Last month, Cotopaxi began to show signs of volcanic activity for the first time since the 1940s, with the Ecuadorian Government declaring a state of emergency to prepare the region for an eruption.

Ms Smith said she was confident that although the Australians would now be competing in different cities, the Games would remain a positive, life-changing experience for the athletes, who are being aided by 19 support staff.

“Some of these issues will probably galvanise the group.

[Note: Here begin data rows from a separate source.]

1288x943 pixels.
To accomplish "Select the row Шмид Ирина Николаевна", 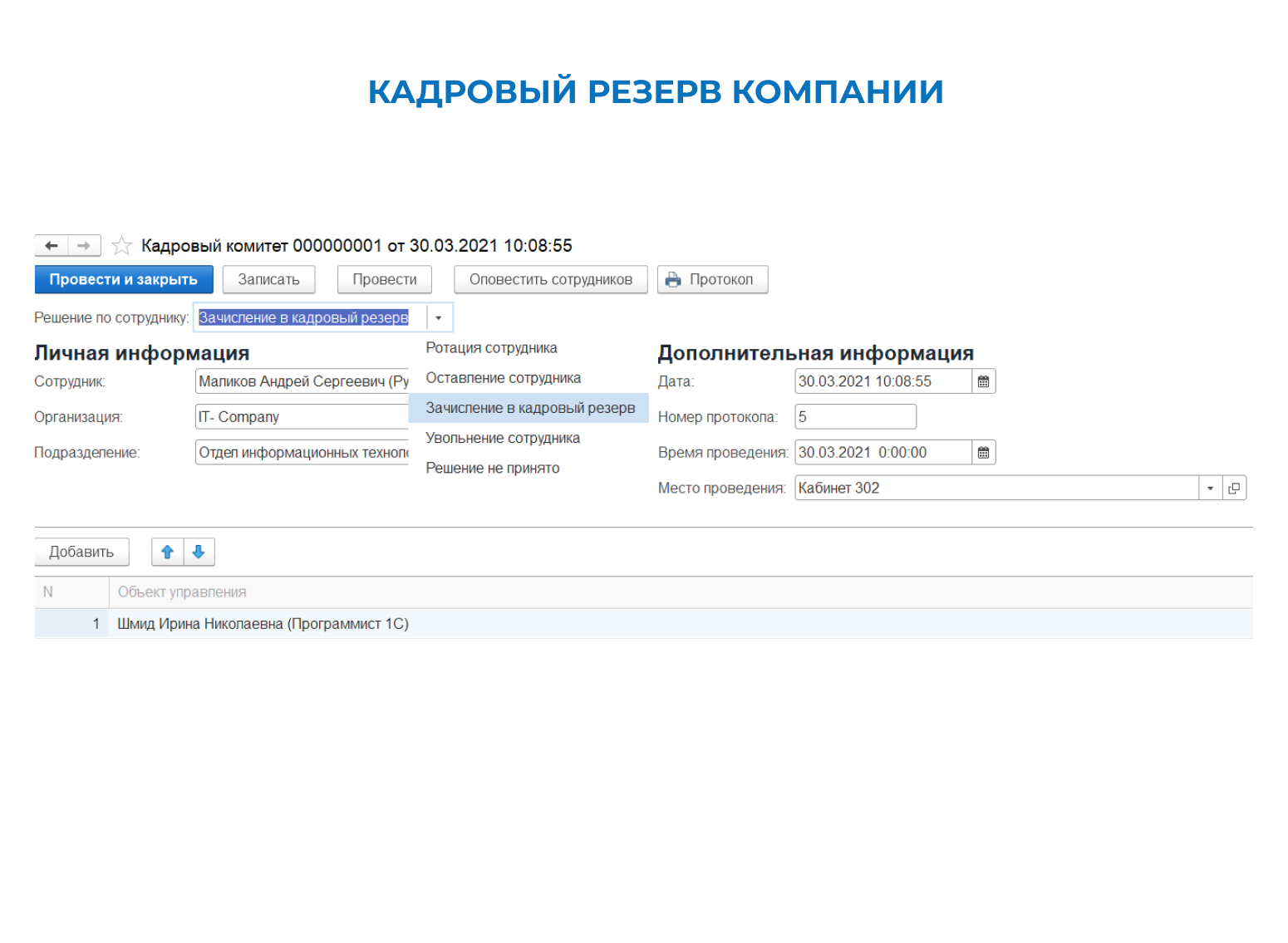I will [x=643, y=624].
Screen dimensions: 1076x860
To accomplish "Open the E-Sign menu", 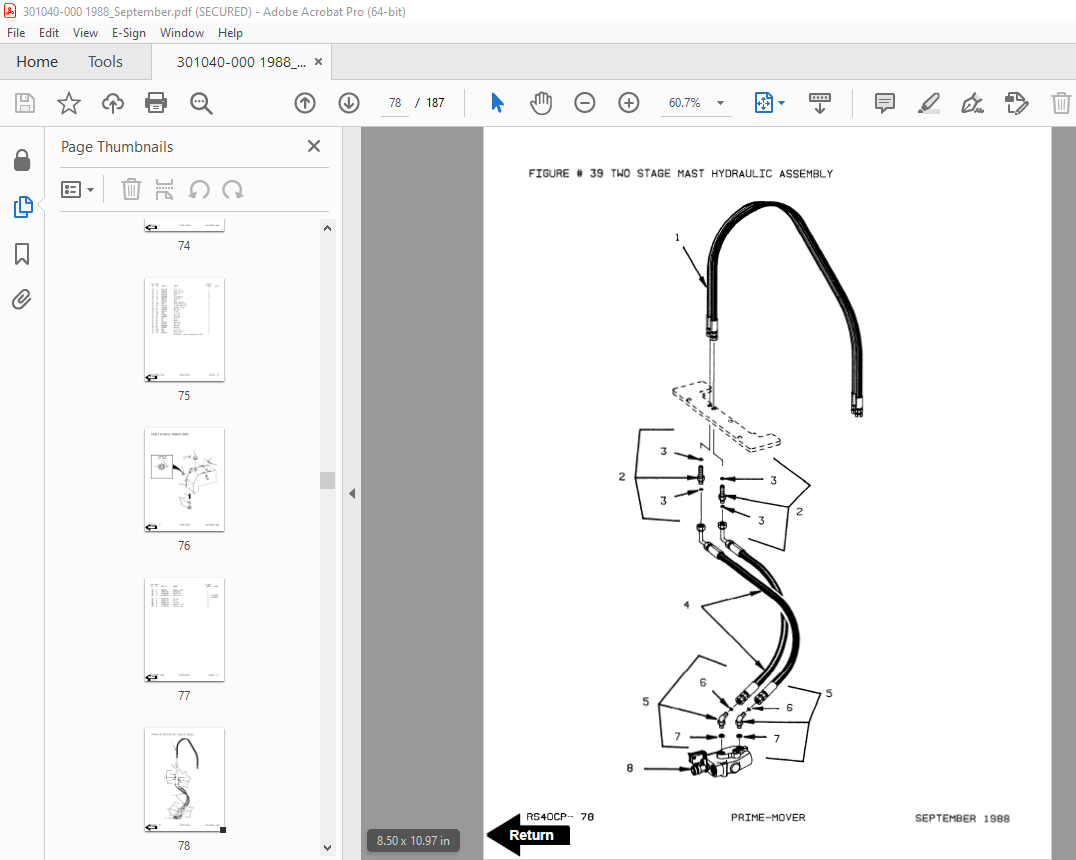I will [x=128, y=33].
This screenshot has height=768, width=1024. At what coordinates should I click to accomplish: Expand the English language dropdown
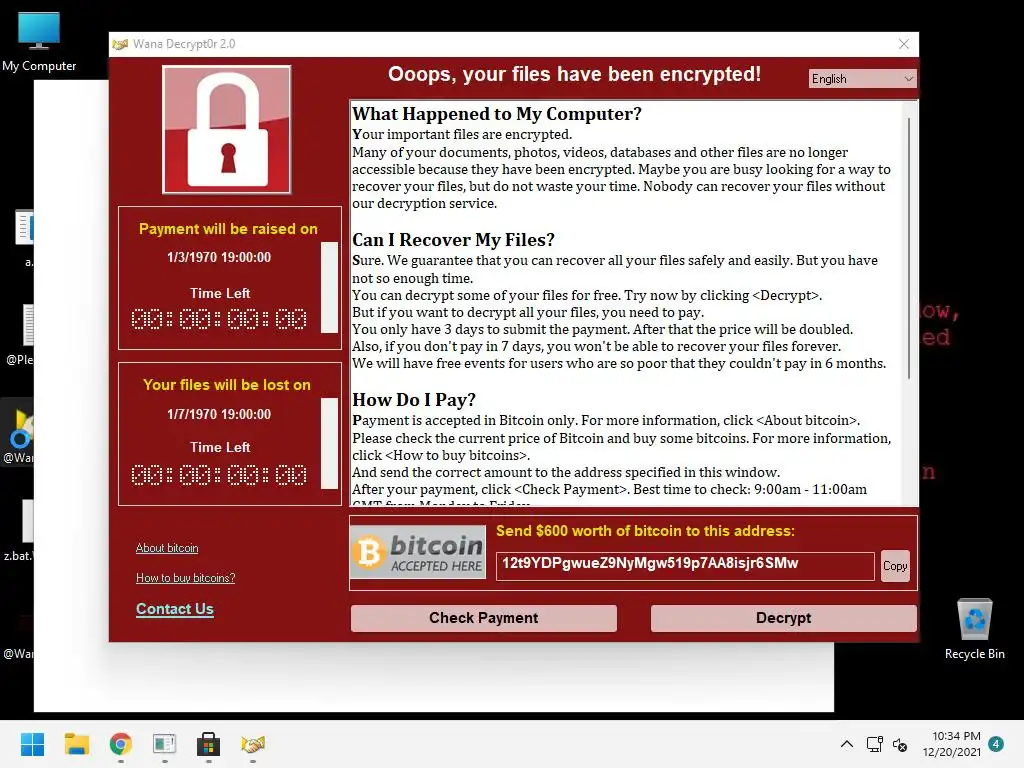point(862,78)
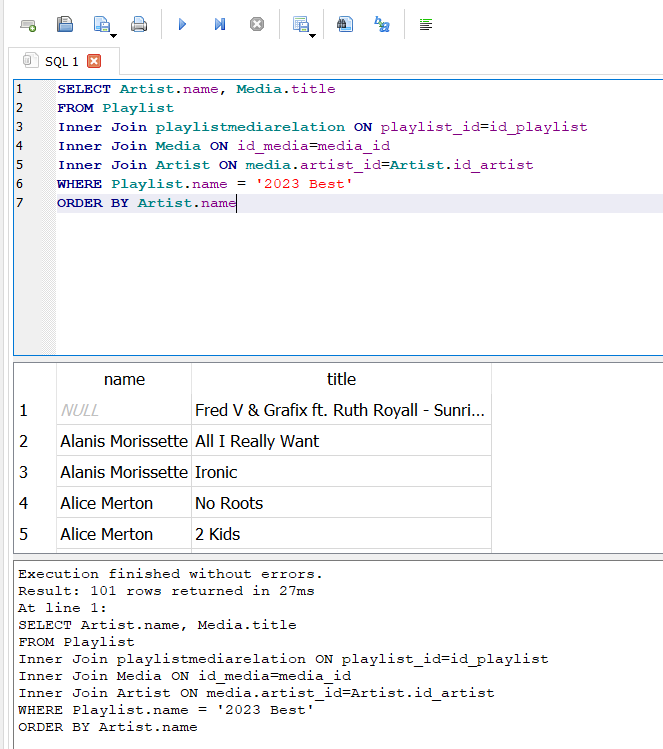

We realise the volcano has changed the circumstances, but it doesn’t need to spoil the Games.”

The team, which will leave for Ecuador next week, joining more than 600 intellectually disabled athletes from 35 nations, includes 23-year-old Kaitlyn Papworth, who trains at Doncaster Athletics Club and is competing in the 800m and 1500m track events.

She said she was trying not to let the last-minute switch of venues interrupt her training or affect her performance.

Ms Papworth was a member of the women’s basketball team at the previous two INAS Global Games.

This year’s Games are the first at which she will compete in track events, having switched to athletics to take advantage of more opportunities to compete internationally as an intellectually disabled athlete.

“My main goal is to get into the Paralympics next year and that’s why I thought it was a good idea [to change], because basketball won’t be in the Paralympics,” Ms Papworth said.

She said she was disappointed that the team would now have to be split up once the competition began.

“The Global Games is about going to watch each other and support the other athletes,” she added. “Obviously it’s disappointing for me because I won’t be able to support some of my teammates that I played basketball with.

“I guess at the end of the day, we still get to go, we still get to represent Australia under the circumstances that we’ve been through.

“It is a great opportunity for someone with a disability to get to do something like that.”

Australia is set to host the next Global Games, in Brisbane in 2019.